AI, Huang contends, is on the opposite trajectory. Many consumers still equate AI with chatbots or image generators, but behind the scenes, the technology is advancing quickly—systems are improving at reasoning, grounding outputs in research, and tackling enterprise-grade tasks. As organizations experiment and scale, two curves are rising in tandem: the number of AI queries being made and the compute required to serve them. That pairing, he suggests, is evidence of real utilization rather than artificial demand.

Whether or not you buy the bubble rebuttal, it’s clear AI still has significant headroom. More industries are testing and deploying models, and that expansion will require immense data center capacity and specialized chips—whether they come from NVIDIA, AMD, or Intel. The opportunity is huge, but it’s not without constraints.

Power is a major one. Training and running advanced models consumes substantial energy, and the grid, cooling, and facility upgrades needed to support large-scale clusters won’t materialize overnight. Another challenge lies in deployment: even if chips are available, cloud providers and enterprises must integrate them efficiently into their stacks to unlock full value. That means software optimization, network design, and system-level engineering—areas that can slow rollouts if not executed well.

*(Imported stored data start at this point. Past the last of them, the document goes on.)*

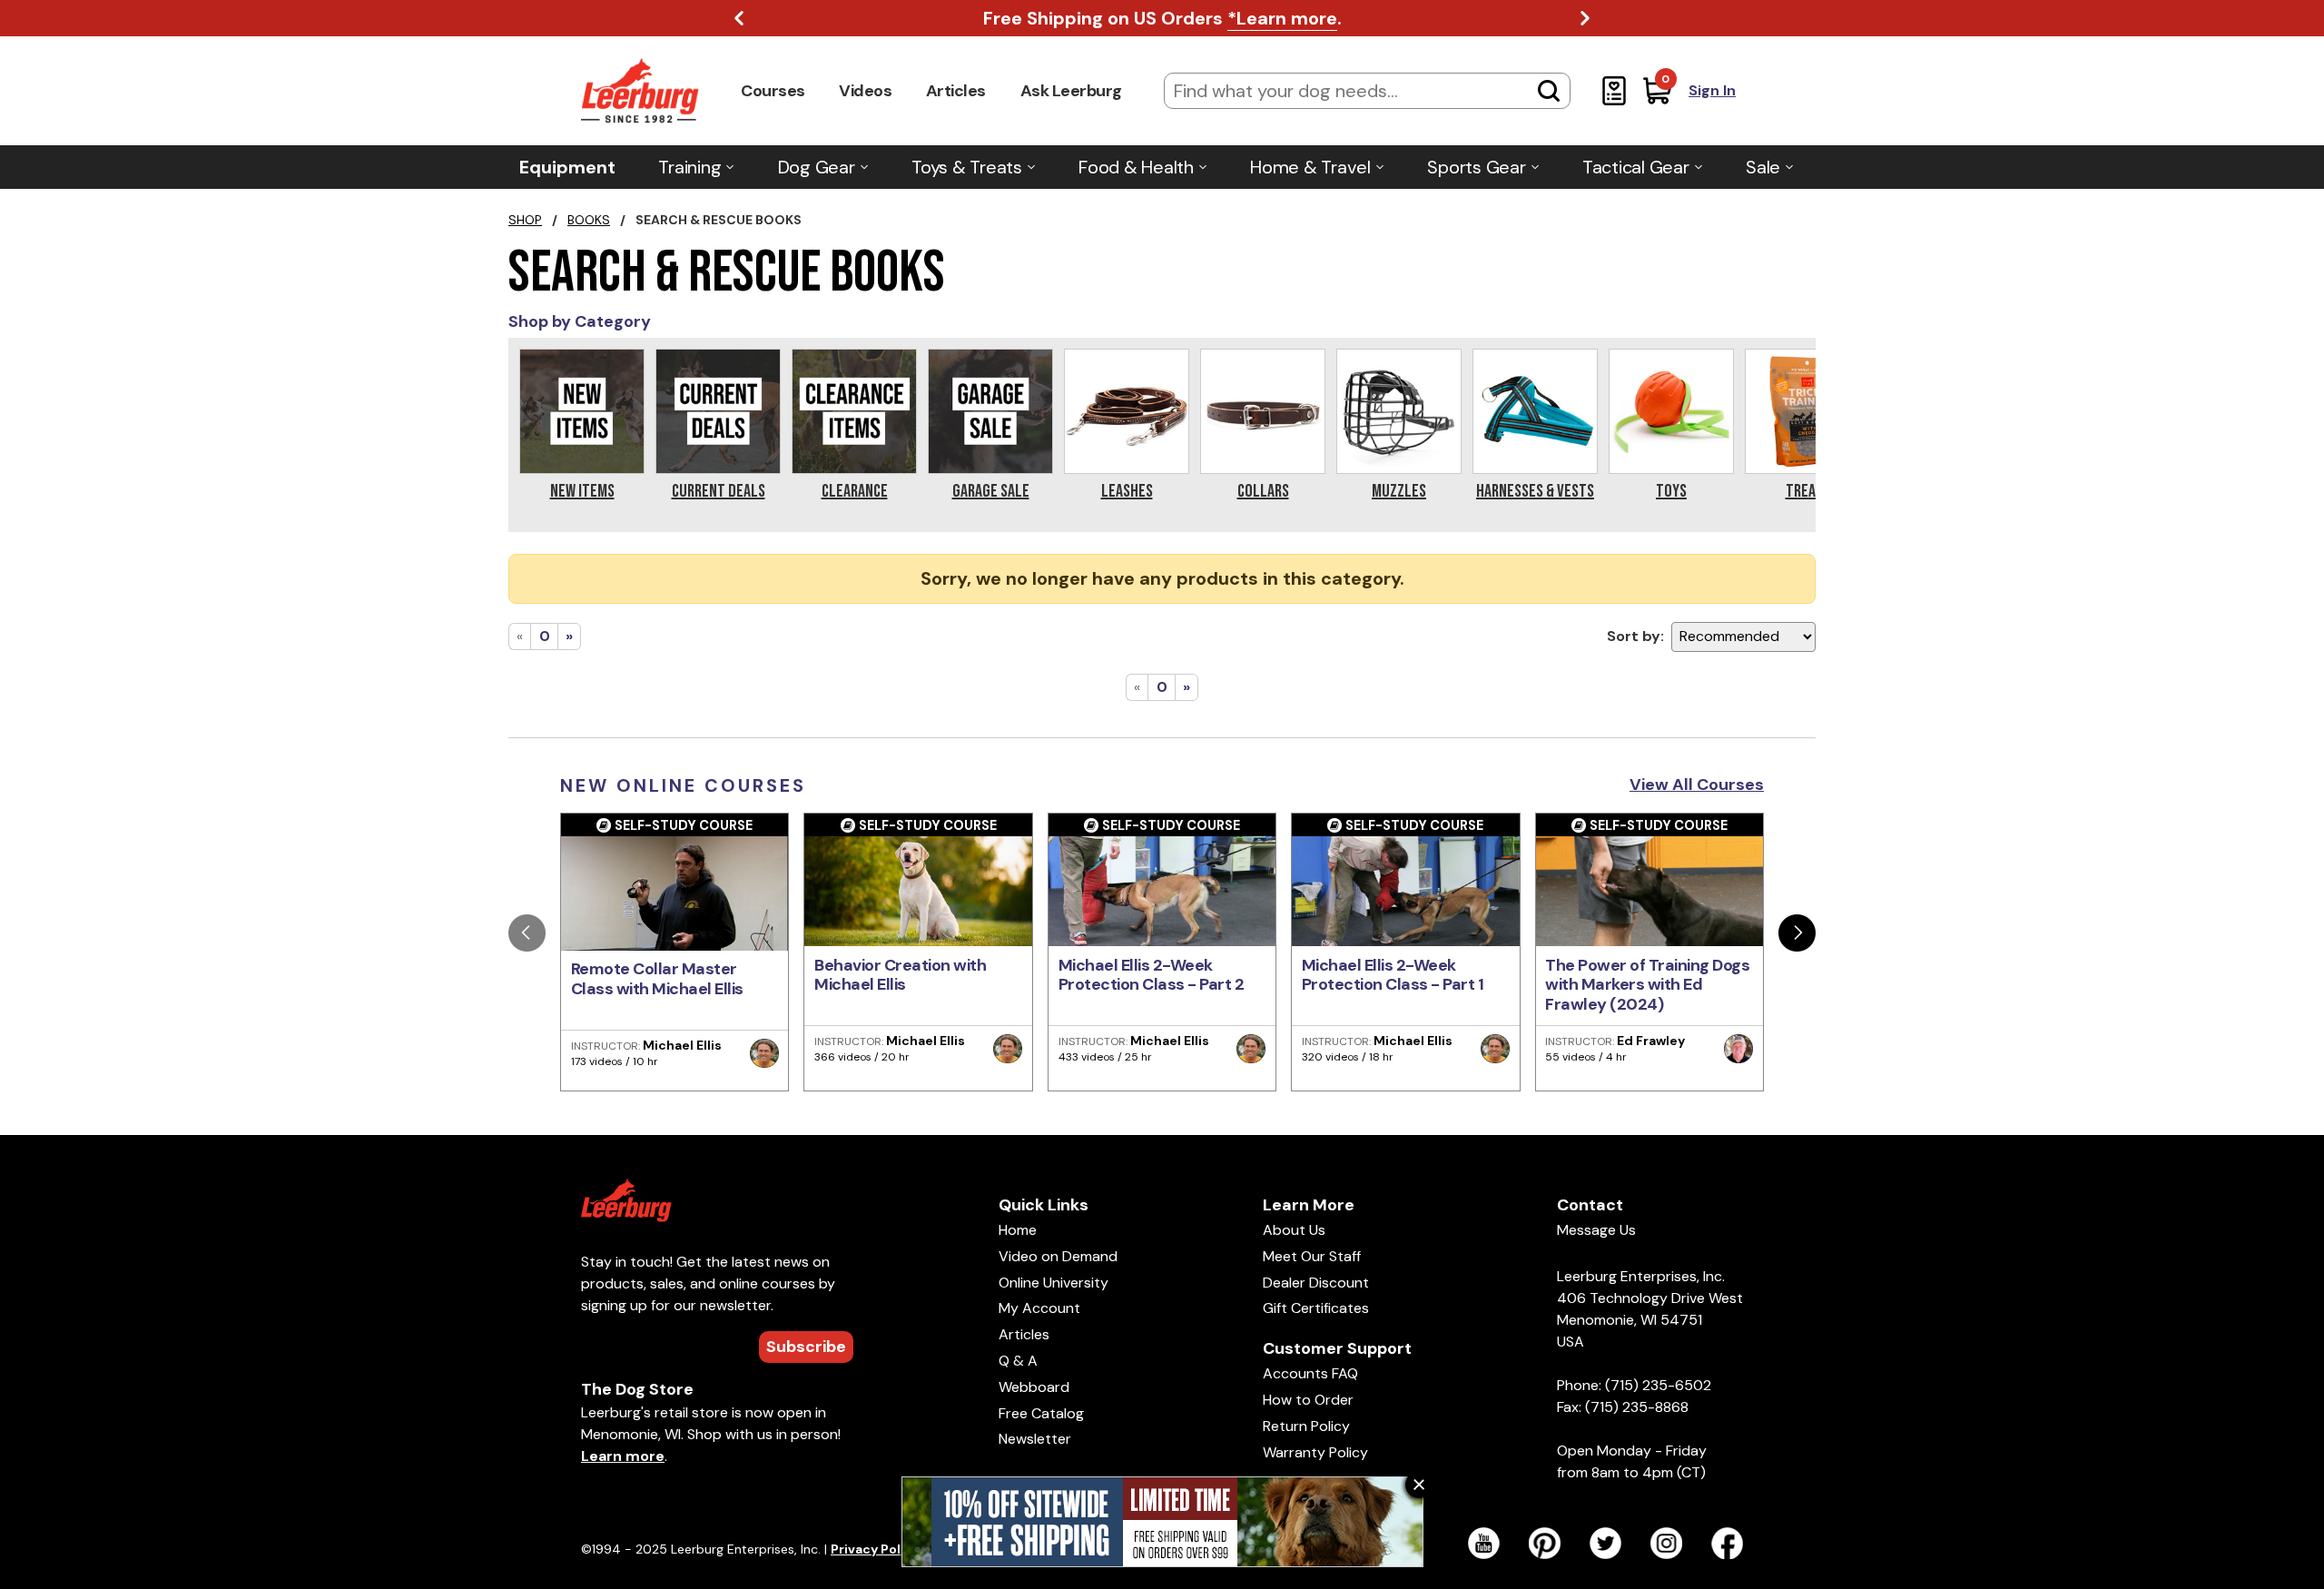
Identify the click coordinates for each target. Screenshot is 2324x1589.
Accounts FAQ (1310, 1373)
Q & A (1018, 1360)
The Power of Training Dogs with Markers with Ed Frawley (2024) (1647, 984)
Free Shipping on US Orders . (1162, 18)
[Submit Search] (1548, 91)
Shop (525, 220)
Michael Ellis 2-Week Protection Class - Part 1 (1393, 975)
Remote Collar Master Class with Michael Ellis (657, 979)
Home (1018, 1229)
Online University (1053, 1282)
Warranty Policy (1315, 1452)
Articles (956, 91)
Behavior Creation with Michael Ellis (900, 975)
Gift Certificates (1316, 1308)
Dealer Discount (1316, 1282)
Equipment (567, 167)
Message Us (1596, 1229)
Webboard (1034, 1387)
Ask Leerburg (1071, 91)
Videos (865, 91)
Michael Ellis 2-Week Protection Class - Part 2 (1152, 975)
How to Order (1308, 1399)
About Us (1294, 1229)
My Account (1039, 1308)
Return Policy (1306, 1426)
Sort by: (1635, 636)
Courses (773, 91)
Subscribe (806, 1346)
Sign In (1712, 90)
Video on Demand (1058, 1256)
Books (588, 220)
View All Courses (1697, 784)
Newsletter (1035, 1438)
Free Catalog (1041, 1413)
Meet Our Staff (1312, 1256)
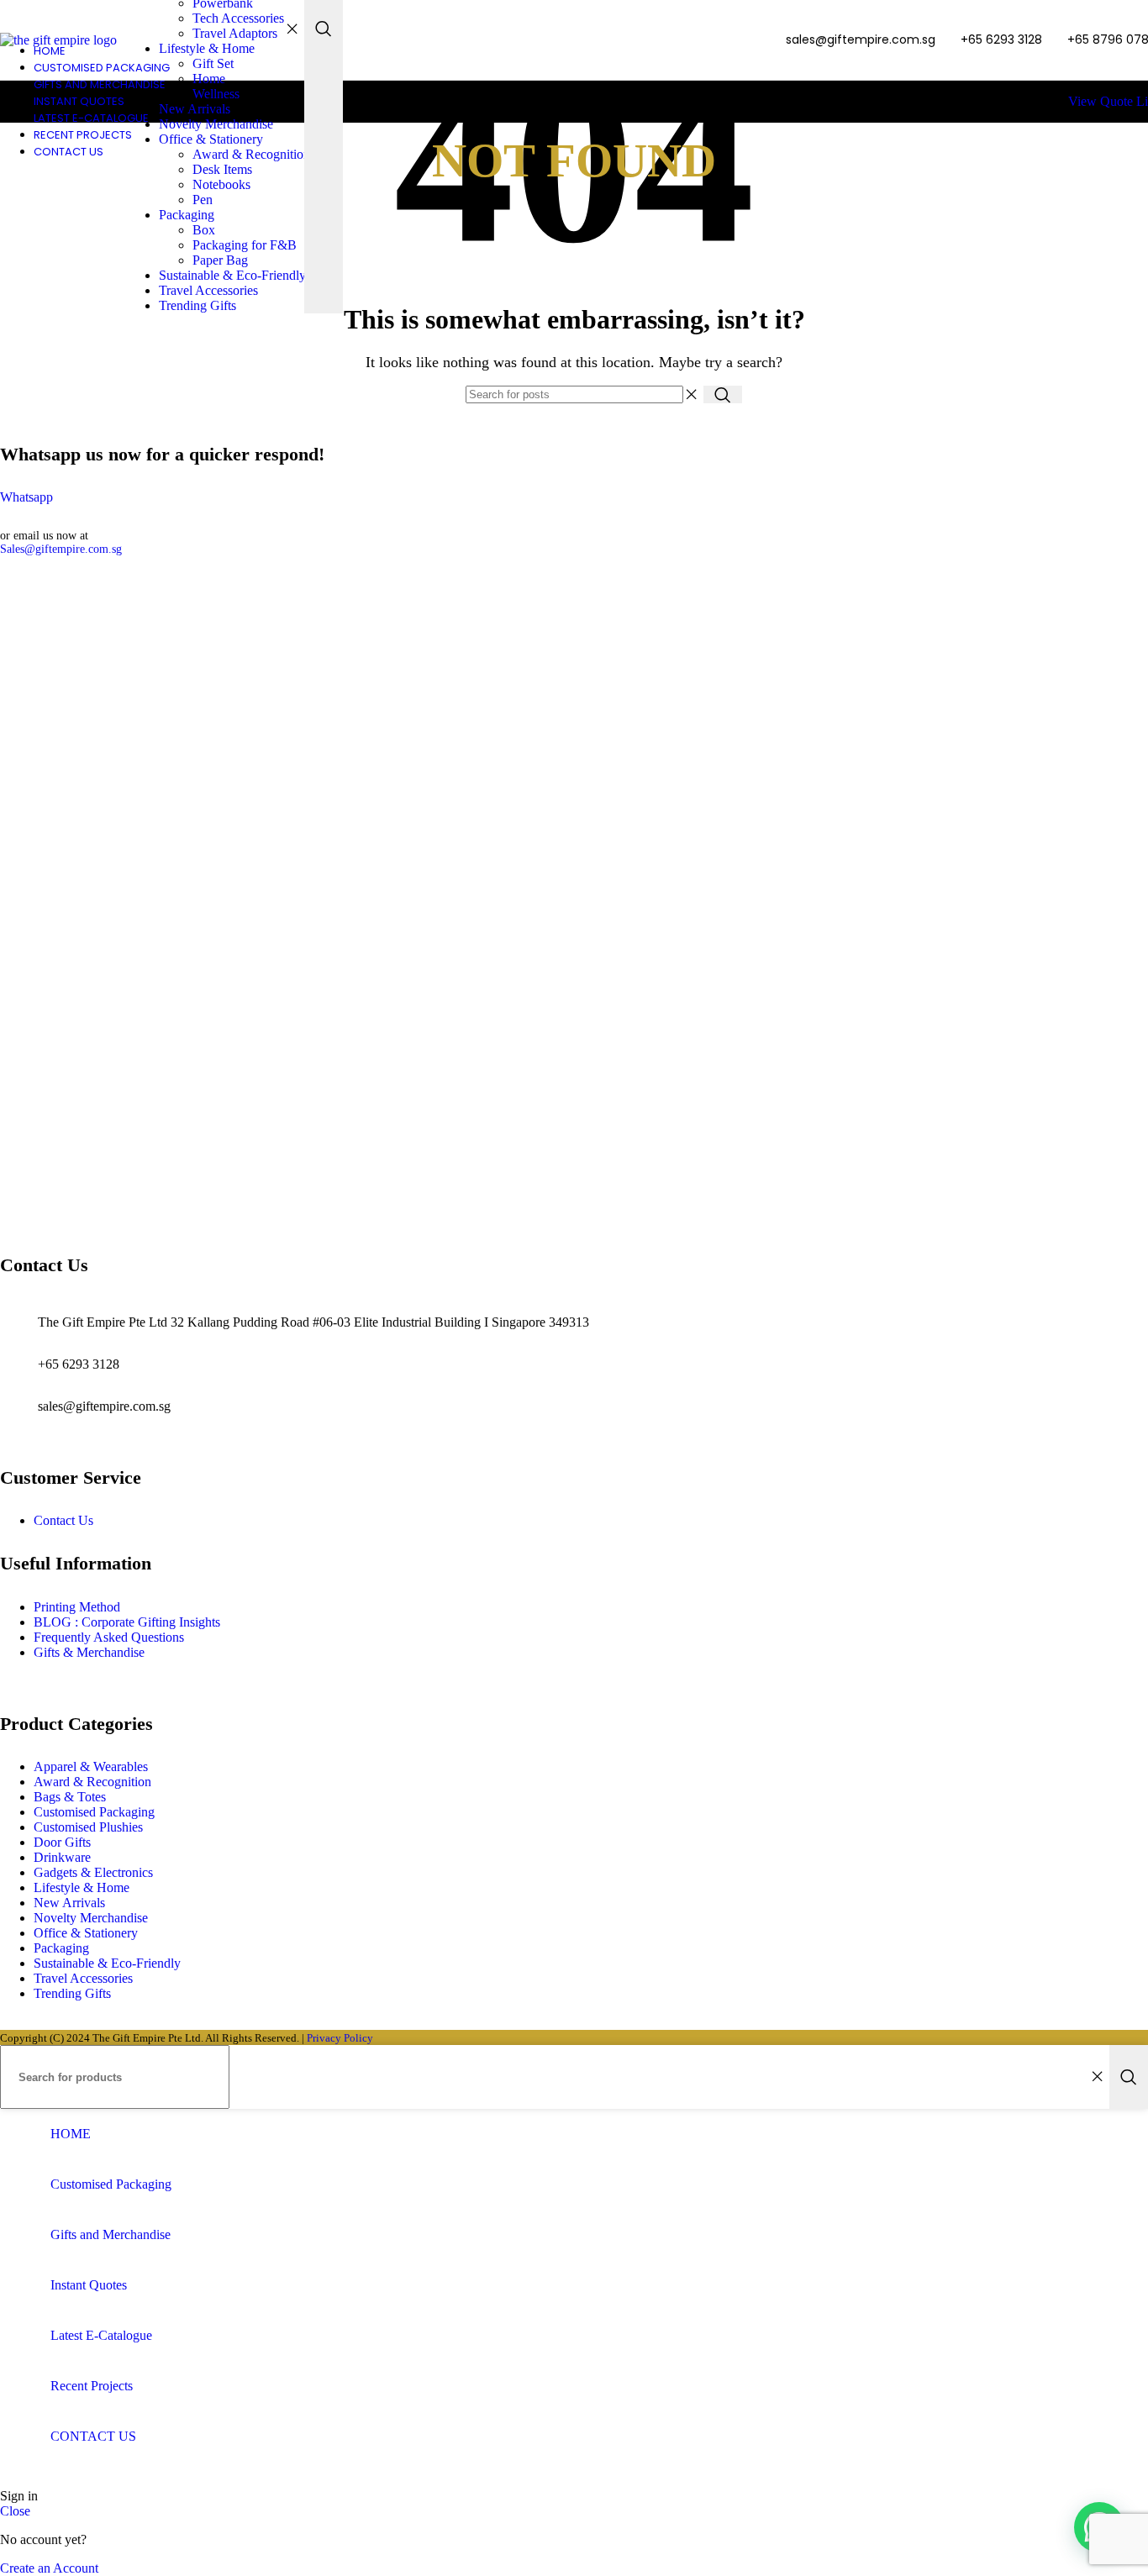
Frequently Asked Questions (109, 1637)
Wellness (216, 94)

The takeaway: investors may see echoes of the dot-com era in soaring valuations, but the underlying dynamics are different. Unlike the overbuilt, underused infrastructure of the 1990s, today’s AI ecosystem is soaking up compute at an accelerating pace. The bigger questions aren’t about whether demand exists—they’re about how fast the industry can build the power, integration, and operational foundations to sustain it.